Your task is to transcribe the data exactly while omitting each picture.

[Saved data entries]
>>

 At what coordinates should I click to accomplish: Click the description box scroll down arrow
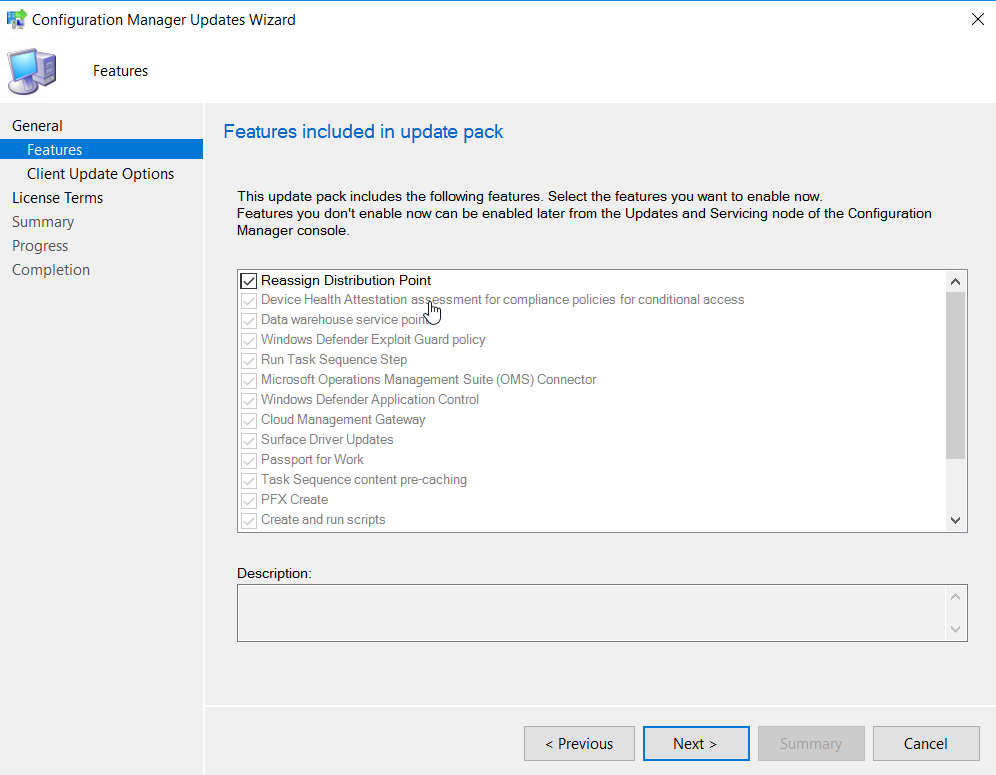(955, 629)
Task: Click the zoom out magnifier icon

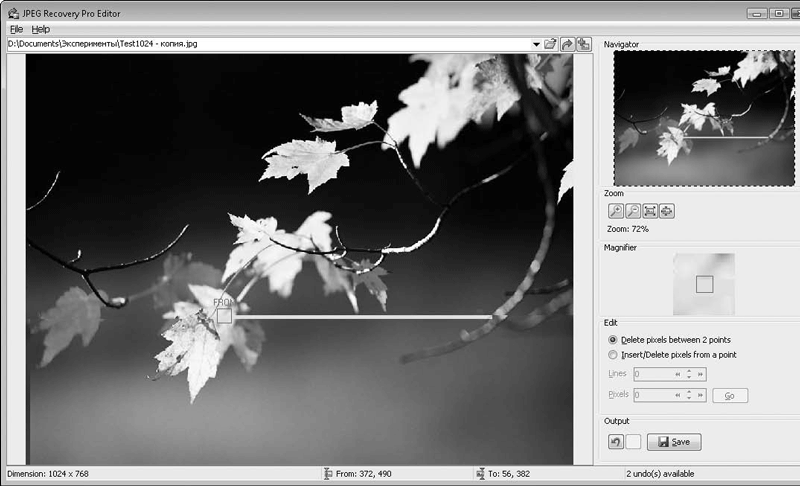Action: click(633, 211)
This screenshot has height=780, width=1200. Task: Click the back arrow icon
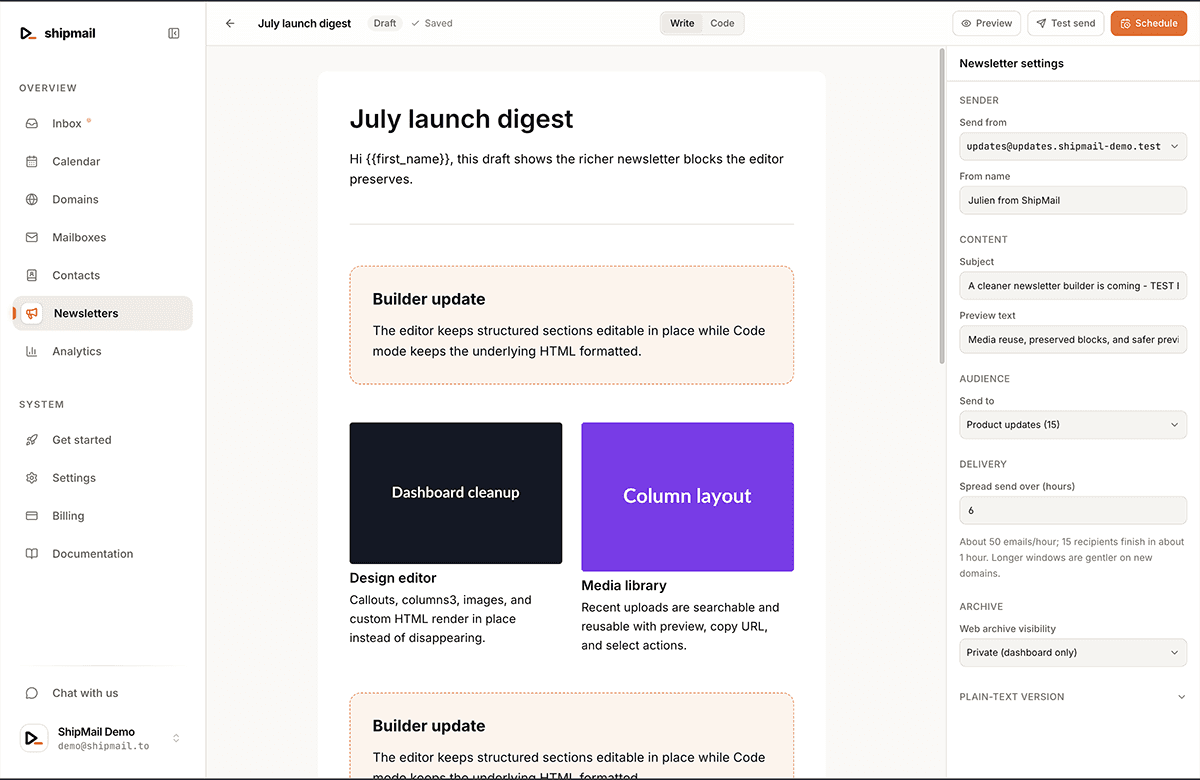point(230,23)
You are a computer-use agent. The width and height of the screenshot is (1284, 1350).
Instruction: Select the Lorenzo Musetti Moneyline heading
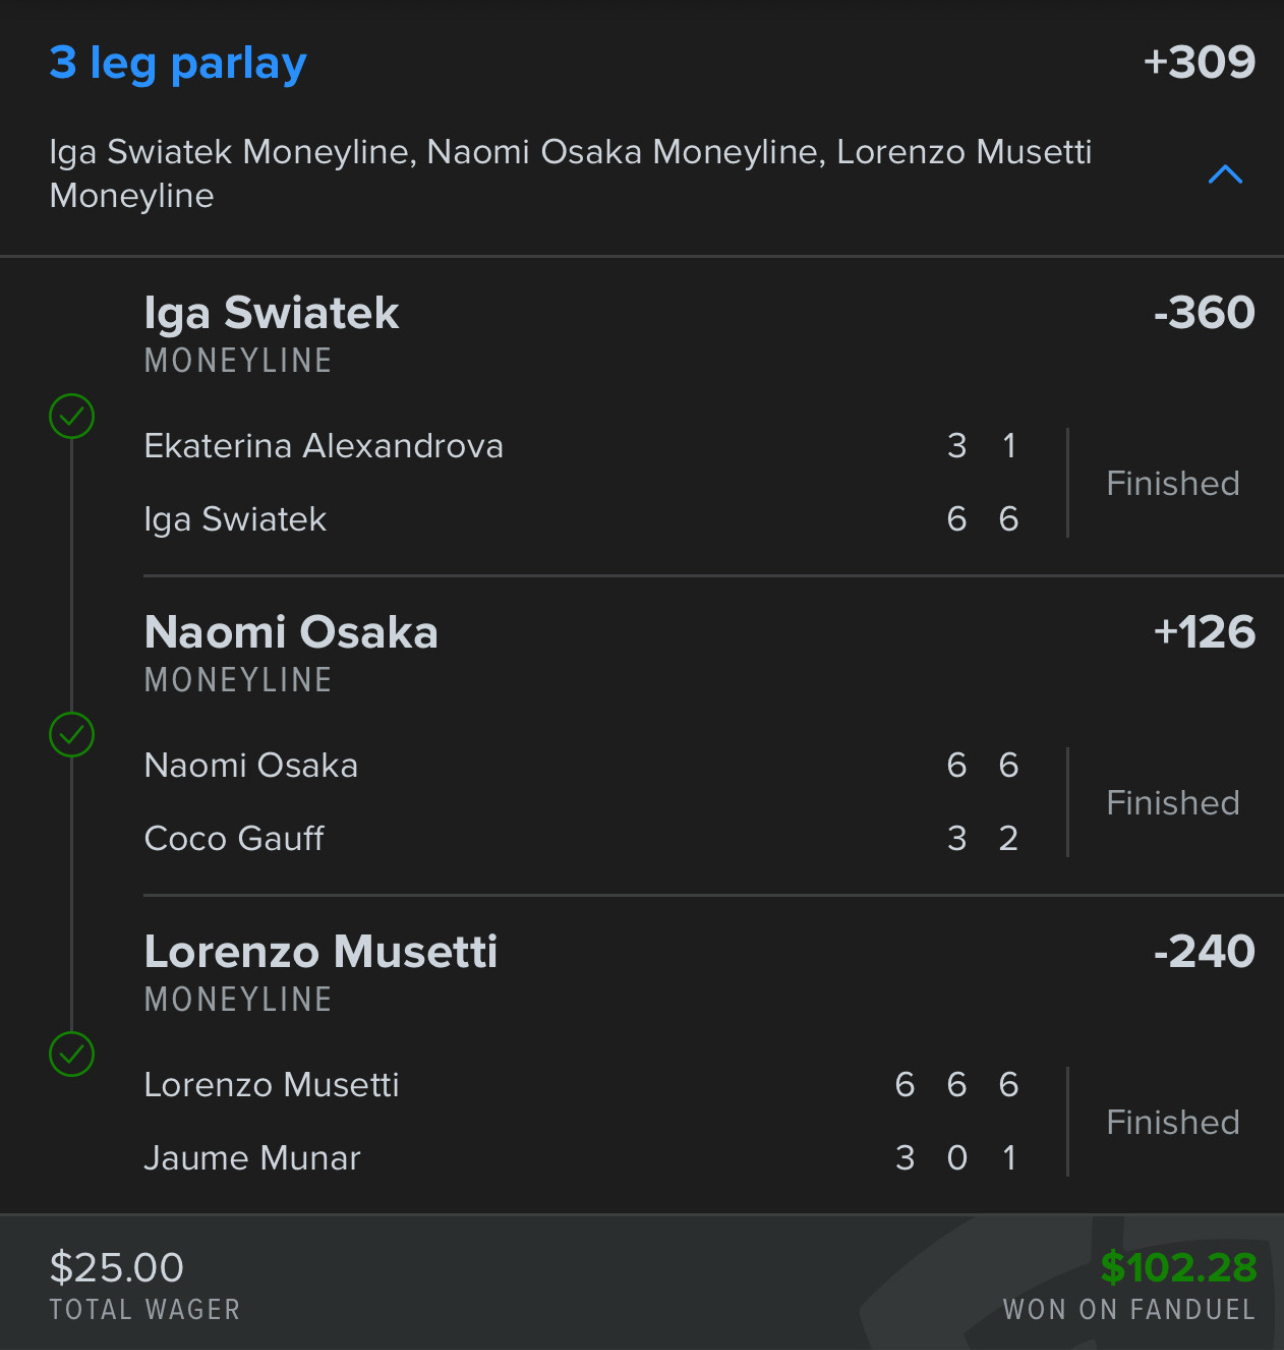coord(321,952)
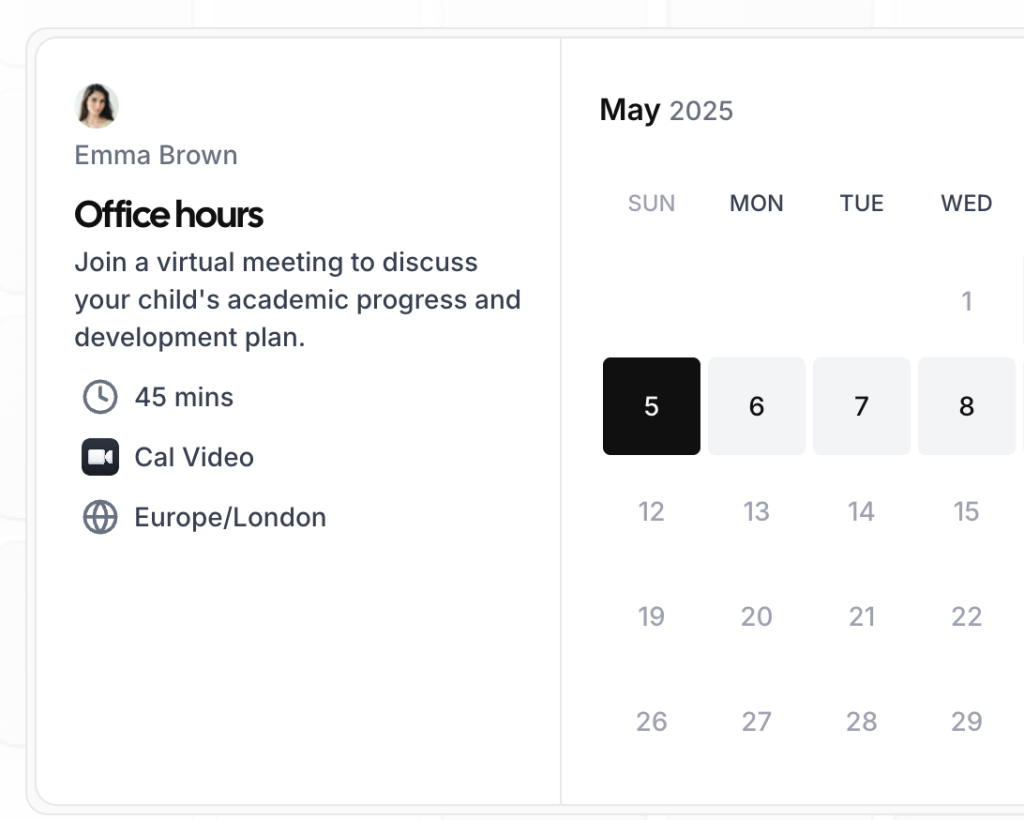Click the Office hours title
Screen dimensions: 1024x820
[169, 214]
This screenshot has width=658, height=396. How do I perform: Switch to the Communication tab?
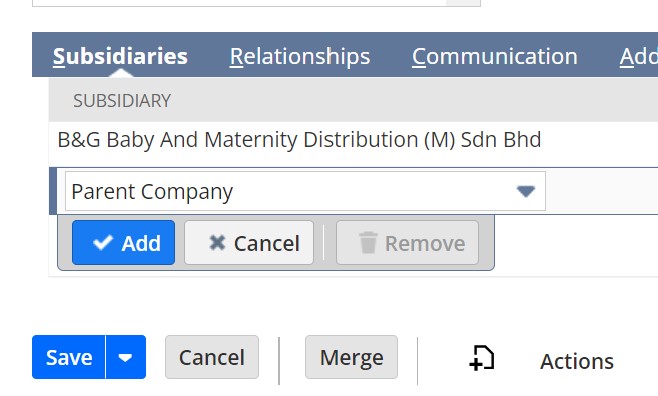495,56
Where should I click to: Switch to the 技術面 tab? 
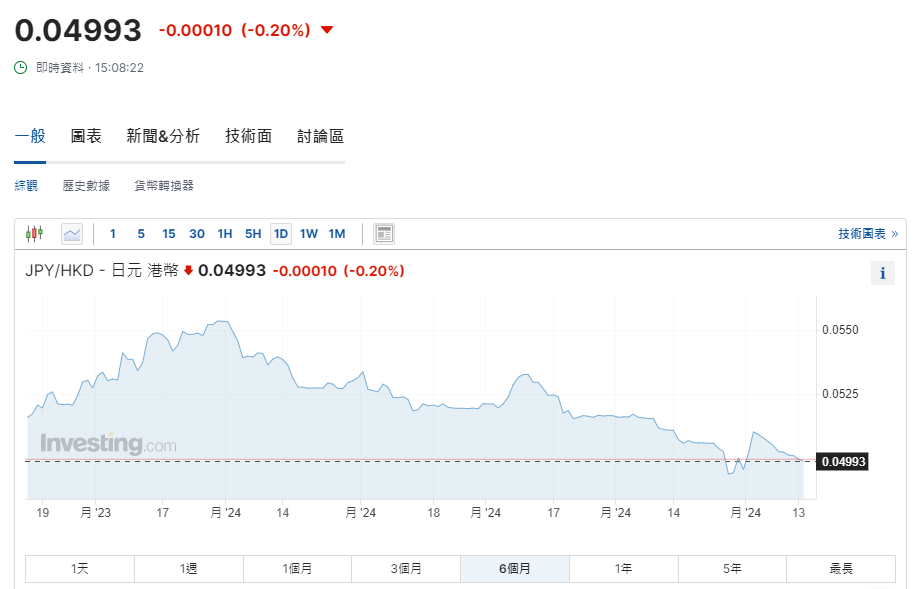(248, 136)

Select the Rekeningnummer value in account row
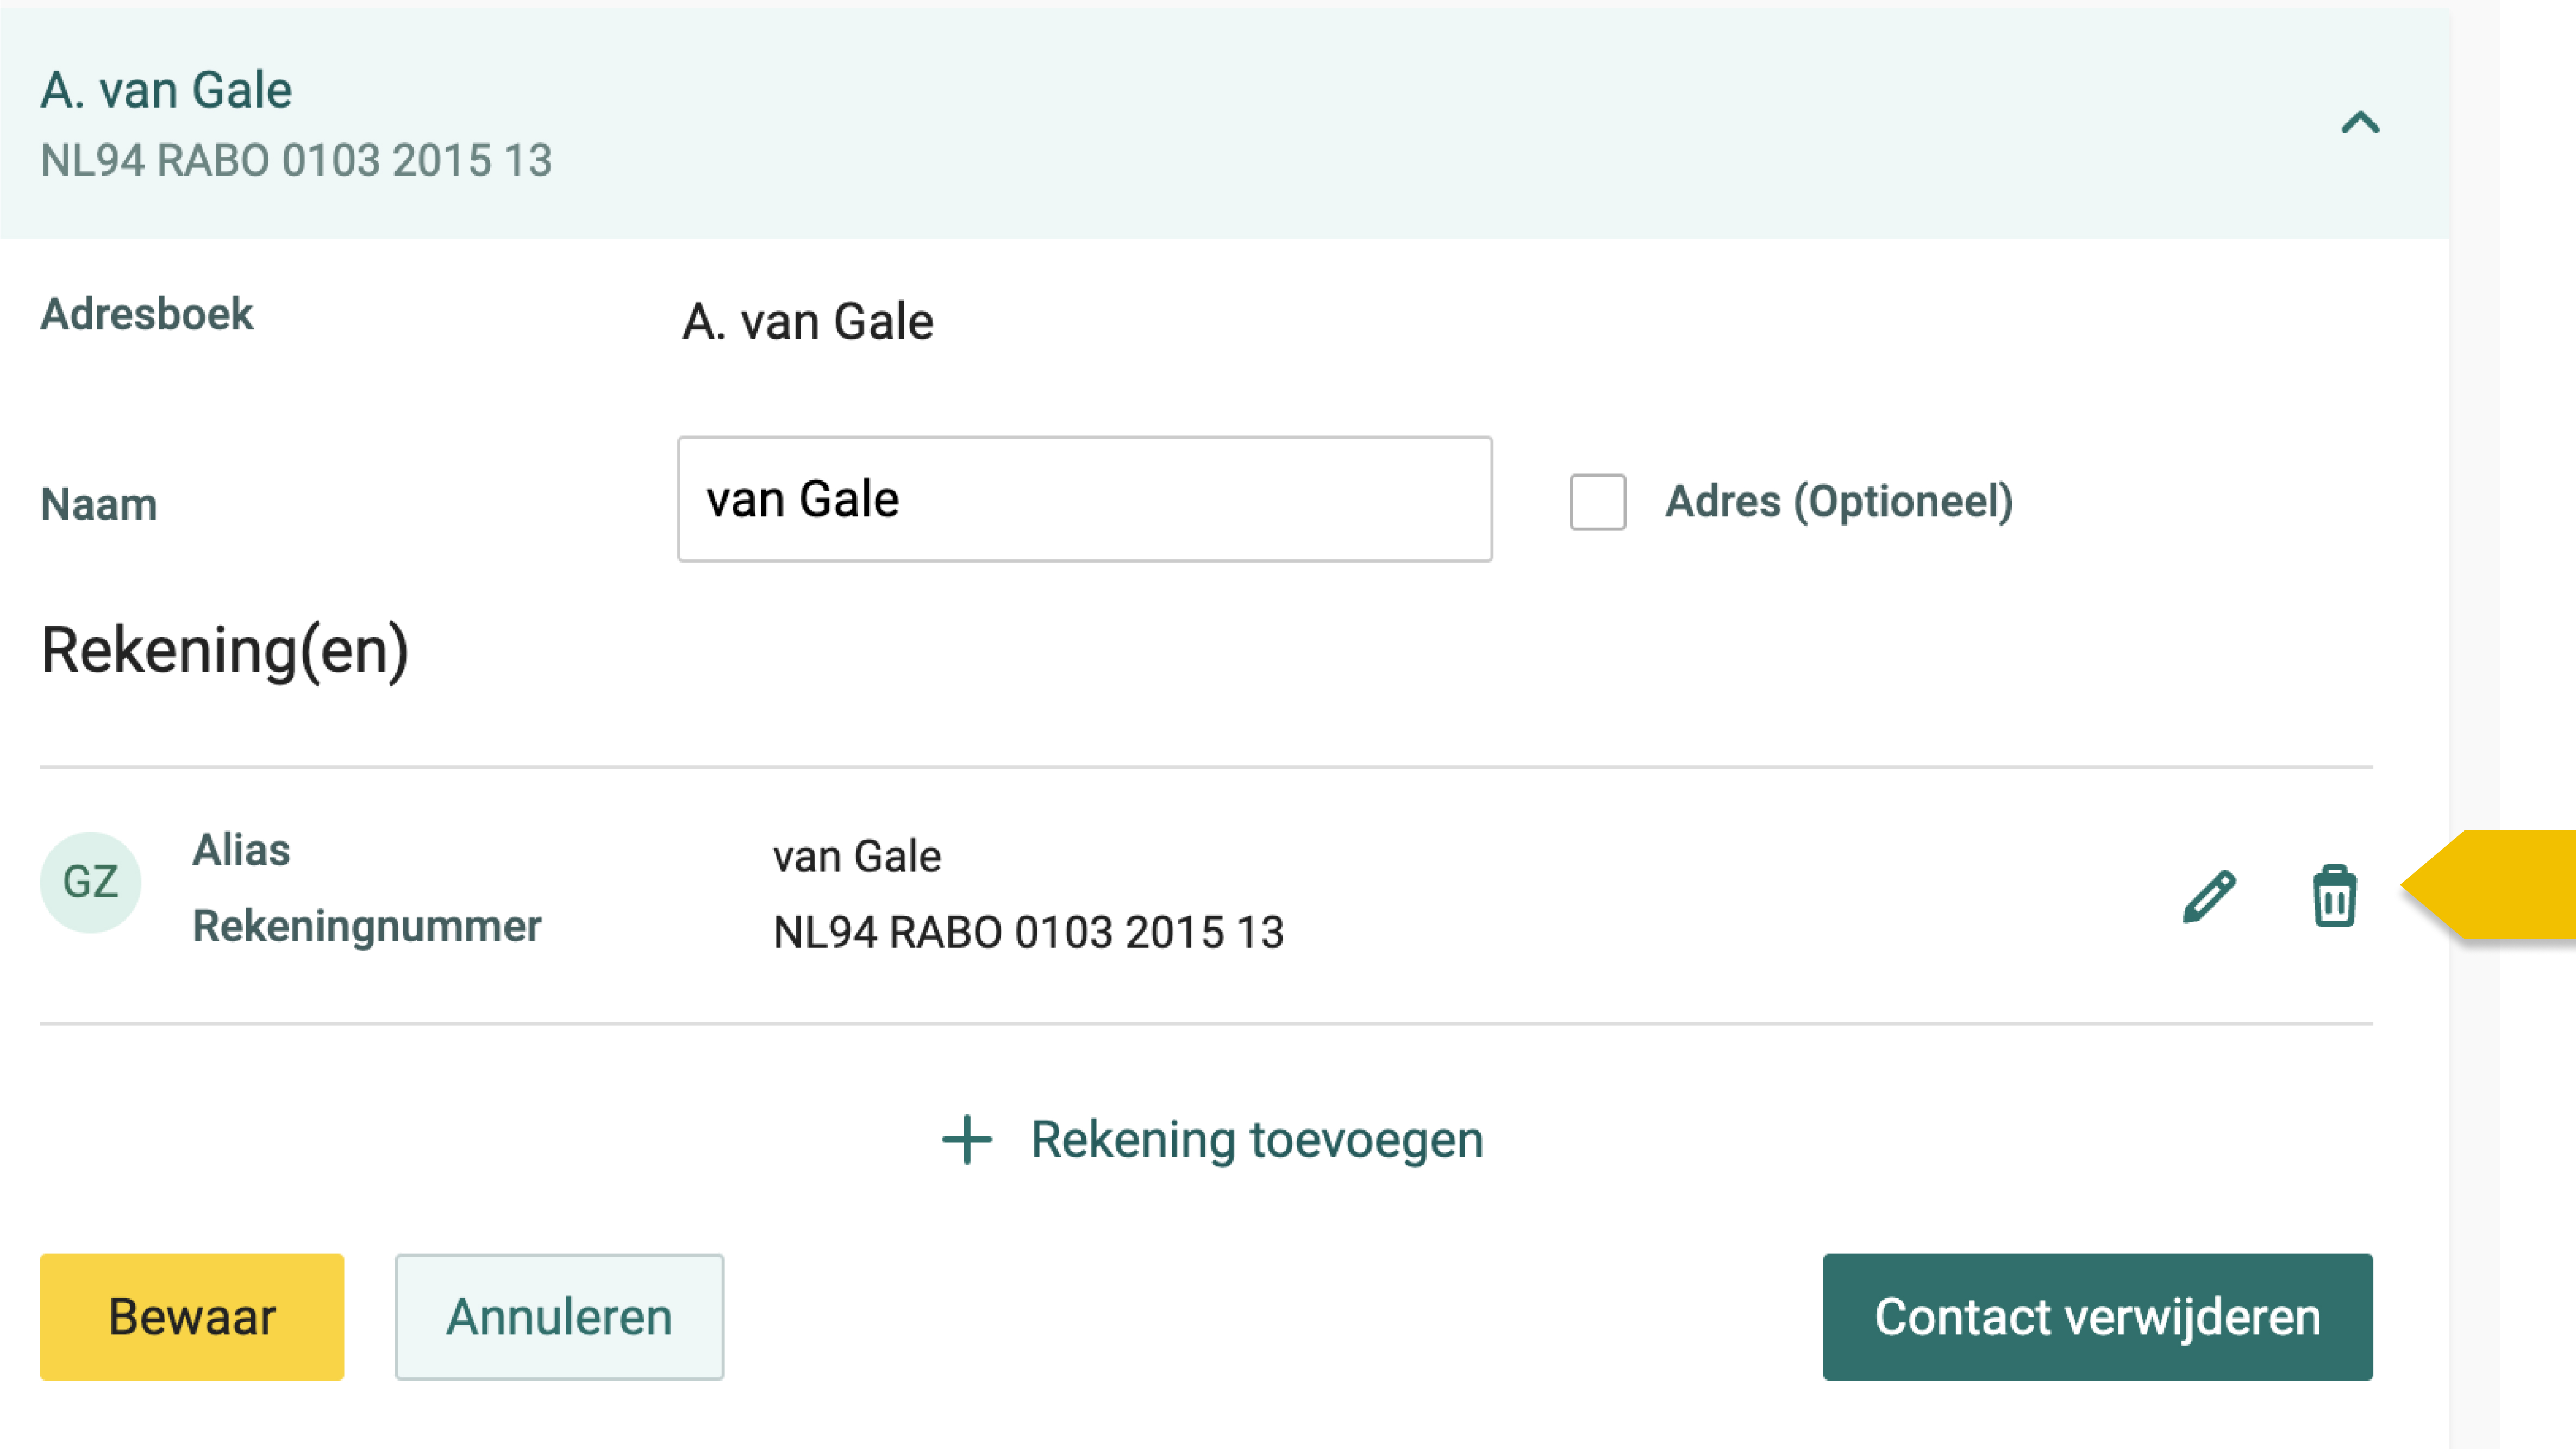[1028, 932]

<<

• [Your solution]:
 At what coordinates should I click to accomplish: Click the description box scroll down arrow
(955, 629)
Task: Click the zoom out magnifier icon

Action: click(633, 211)
This screenshot has height=780, width=1200. Task: Click the back arrow icon
point(230,23)
You are a computer-use agent. The width and height of the screenshot is (1284, 1350).
Instruction: Select the Lorenzo Musetti Moneyline heading
coord(321,952)
Click the Office hours title
Screen dimensions: 1024x820
[169, 214]
This screenshot has width=658, height=396. How do I perform: Switch to the Communication tab?
495,56
Where should I click to: Switch to the 技術面 tab? 
(248, 136)

Select the Rekeningnummer value in account row
[1028, 932]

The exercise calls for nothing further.